------ Provided material

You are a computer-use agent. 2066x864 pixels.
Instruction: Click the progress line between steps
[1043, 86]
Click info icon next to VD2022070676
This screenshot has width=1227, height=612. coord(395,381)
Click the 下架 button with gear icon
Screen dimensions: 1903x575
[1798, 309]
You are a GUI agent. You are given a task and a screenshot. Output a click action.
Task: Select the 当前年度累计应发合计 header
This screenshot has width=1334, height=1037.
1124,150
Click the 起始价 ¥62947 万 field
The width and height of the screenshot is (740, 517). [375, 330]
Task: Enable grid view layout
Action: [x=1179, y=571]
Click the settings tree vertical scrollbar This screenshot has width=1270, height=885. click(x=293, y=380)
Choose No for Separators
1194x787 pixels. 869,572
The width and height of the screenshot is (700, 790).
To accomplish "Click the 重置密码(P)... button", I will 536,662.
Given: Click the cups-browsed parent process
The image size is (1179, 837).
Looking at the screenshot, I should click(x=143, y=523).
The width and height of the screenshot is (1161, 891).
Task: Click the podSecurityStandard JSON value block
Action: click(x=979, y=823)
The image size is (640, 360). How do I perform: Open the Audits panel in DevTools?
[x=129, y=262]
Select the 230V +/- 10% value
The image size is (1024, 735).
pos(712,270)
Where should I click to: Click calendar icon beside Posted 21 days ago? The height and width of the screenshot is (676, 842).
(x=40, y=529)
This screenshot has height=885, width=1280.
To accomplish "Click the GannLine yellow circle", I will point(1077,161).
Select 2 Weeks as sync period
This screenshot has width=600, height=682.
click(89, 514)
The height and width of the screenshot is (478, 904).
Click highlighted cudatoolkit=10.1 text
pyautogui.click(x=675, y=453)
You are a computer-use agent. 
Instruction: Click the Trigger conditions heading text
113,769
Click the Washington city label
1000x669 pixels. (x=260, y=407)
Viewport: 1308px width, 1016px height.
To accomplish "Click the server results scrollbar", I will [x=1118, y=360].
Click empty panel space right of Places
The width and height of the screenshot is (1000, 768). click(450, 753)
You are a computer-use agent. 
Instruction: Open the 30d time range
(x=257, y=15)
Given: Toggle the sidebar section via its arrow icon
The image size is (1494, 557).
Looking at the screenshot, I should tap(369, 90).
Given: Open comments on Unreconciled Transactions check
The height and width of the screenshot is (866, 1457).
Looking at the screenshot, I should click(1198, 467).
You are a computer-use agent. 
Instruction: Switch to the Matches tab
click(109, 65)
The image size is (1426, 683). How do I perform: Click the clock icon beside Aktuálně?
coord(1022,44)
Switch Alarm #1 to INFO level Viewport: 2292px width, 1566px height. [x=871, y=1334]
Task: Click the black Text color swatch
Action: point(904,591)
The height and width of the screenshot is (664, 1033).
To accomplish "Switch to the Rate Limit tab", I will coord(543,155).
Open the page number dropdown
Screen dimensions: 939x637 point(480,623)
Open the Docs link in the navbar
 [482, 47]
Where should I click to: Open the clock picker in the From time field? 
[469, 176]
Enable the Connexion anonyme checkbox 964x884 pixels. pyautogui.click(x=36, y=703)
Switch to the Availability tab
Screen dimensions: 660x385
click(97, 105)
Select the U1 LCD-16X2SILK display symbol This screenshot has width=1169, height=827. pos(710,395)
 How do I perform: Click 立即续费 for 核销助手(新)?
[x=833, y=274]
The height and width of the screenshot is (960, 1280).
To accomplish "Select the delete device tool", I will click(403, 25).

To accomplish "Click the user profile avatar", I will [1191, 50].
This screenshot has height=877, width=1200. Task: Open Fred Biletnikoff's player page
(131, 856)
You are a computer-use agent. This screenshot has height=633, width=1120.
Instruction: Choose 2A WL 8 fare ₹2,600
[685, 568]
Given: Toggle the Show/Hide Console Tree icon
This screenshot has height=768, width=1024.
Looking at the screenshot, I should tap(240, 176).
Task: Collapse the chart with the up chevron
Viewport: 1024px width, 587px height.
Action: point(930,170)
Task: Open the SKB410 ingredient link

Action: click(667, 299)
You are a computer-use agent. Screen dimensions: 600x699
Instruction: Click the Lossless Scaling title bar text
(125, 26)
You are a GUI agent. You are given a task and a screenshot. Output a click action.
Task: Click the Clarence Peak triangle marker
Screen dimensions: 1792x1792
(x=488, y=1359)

------------

▶ **Work order**
Report all lines of the data above that include the string "scrollbar".

▶ **Solution to the problem**
Click the settings tree vertical scrollbar This screenshot has width=1270, height=885. click(x=293, y=380)
To accomplish "Click the server results scrollbar", I will [x=1118, y=360].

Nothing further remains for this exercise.